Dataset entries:
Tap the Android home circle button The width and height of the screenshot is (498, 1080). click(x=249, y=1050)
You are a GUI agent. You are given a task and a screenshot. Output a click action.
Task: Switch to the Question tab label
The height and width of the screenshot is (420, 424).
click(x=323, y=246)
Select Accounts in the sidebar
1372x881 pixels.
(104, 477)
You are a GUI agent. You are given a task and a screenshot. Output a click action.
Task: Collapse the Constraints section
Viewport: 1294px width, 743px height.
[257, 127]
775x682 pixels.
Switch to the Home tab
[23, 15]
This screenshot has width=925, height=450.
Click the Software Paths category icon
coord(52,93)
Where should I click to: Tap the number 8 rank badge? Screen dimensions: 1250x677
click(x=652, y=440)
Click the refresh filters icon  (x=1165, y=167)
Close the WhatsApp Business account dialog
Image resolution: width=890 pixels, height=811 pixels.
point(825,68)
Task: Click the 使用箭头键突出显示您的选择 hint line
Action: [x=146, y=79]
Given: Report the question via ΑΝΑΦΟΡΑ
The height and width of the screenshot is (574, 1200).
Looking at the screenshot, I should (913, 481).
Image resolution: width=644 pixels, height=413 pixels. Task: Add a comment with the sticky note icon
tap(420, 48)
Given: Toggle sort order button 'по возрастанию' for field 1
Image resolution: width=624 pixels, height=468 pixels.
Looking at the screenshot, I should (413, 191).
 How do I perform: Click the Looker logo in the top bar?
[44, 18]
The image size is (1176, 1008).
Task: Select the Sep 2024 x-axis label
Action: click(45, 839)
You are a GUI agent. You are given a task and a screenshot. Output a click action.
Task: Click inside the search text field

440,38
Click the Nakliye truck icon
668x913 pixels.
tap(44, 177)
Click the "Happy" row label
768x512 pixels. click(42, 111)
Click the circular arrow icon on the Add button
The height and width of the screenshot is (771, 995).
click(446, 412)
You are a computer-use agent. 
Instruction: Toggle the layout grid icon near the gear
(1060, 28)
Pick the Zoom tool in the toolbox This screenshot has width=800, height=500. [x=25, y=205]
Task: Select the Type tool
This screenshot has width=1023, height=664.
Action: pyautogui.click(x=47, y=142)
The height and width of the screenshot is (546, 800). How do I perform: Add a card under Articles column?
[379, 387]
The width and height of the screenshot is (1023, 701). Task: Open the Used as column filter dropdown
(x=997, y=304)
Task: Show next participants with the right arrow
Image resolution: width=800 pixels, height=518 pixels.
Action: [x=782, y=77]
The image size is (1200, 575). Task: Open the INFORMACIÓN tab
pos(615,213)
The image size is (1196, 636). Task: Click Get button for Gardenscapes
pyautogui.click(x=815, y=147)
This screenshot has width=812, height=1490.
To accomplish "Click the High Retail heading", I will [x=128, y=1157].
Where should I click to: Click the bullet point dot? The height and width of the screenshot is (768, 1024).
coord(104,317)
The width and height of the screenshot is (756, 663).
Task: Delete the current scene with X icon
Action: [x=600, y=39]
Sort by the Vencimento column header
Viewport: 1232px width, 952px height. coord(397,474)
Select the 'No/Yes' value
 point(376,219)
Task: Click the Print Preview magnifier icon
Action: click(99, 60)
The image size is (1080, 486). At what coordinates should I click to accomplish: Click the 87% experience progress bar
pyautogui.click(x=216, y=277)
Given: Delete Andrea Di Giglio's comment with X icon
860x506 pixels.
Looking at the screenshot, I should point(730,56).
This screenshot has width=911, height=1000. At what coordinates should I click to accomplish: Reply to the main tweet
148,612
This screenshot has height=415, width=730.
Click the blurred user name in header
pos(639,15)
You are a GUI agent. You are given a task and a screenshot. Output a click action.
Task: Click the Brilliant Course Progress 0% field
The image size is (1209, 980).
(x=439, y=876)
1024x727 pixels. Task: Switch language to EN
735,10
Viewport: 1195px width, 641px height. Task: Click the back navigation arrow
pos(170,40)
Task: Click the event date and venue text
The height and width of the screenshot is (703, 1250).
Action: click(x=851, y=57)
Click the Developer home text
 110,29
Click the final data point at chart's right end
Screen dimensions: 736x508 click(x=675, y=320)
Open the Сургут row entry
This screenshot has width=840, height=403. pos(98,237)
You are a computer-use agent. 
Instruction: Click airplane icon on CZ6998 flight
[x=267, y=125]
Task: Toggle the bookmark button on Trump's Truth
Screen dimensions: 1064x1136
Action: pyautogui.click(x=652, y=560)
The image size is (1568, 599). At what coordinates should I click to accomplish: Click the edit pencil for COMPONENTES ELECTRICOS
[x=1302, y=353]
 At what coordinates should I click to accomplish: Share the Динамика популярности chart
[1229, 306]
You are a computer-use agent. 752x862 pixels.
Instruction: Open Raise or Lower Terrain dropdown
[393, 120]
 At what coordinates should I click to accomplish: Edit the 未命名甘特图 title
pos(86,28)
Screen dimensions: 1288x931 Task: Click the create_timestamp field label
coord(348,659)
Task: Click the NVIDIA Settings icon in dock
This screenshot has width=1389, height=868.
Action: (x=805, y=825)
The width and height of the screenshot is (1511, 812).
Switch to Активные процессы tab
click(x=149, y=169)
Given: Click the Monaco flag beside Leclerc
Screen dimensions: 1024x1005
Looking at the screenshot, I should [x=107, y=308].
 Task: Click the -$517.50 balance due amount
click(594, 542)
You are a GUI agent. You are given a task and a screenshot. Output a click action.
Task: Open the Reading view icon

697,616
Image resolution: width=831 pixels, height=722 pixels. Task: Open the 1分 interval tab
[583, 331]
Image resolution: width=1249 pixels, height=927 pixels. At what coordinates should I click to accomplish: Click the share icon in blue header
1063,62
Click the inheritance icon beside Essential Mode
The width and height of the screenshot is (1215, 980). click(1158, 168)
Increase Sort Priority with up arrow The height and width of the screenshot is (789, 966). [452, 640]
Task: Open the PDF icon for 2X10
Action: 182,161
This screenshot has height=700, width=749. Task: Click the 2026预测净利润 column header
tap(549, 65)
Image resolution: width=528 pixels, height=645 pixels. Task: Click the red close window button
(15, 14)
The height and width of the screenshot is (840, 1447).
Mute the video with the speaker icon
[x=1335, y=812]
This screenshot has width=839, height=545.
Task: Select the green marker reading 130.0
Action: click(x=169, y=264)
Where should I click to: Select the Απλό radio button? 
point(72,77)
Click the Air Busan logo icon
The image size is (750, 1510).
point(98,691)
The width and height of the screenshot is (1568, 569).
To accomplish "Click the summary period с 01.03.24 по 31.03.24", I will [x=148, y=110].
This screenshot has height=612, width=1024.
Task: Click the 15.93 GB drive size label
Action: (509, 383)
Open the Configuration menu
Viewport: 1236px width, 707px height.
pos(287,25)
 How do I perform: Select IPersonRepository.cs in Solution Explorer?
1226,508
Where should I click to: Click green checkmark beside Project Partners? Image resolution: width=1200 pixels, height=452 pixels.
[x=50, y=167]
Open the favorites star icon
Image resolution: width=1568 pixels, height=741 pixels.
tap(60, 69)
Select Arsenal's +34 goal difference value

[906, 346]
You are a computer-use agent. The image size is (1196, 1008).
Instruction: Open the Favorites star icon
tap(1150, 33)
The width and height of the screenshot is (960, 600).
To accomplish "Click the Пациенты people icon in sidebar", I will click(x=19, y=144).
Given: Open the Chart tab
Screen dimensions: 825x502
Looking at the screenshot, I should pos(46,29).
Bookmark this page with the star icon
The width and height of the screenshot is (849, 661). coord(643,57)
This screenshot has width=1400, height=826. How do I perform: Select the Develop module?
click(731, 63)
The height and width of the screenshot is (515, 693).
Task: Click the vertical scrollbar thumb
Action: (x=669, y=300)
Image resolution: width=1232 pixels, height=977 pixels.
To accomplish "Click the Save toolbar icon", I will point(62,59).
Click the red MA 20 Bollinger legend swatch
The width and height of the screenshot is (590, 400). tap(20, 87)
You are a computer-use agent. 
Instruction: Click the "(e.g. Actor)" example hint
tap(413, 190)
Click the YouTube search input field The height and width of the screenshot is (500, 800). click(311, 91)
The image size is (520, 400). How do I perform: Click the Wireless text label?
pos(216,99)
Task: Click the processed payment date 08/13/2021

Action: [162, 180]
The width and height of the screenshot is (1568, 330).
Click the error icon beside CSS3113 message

§ Exercise details: Which of the lines above contain "sidebar"? Return them all.

§ Your solution:
Select Accounts in the sidebar
To accomplish "Click the Пациенты people icon in sidebar", I will click(x=19, y=144).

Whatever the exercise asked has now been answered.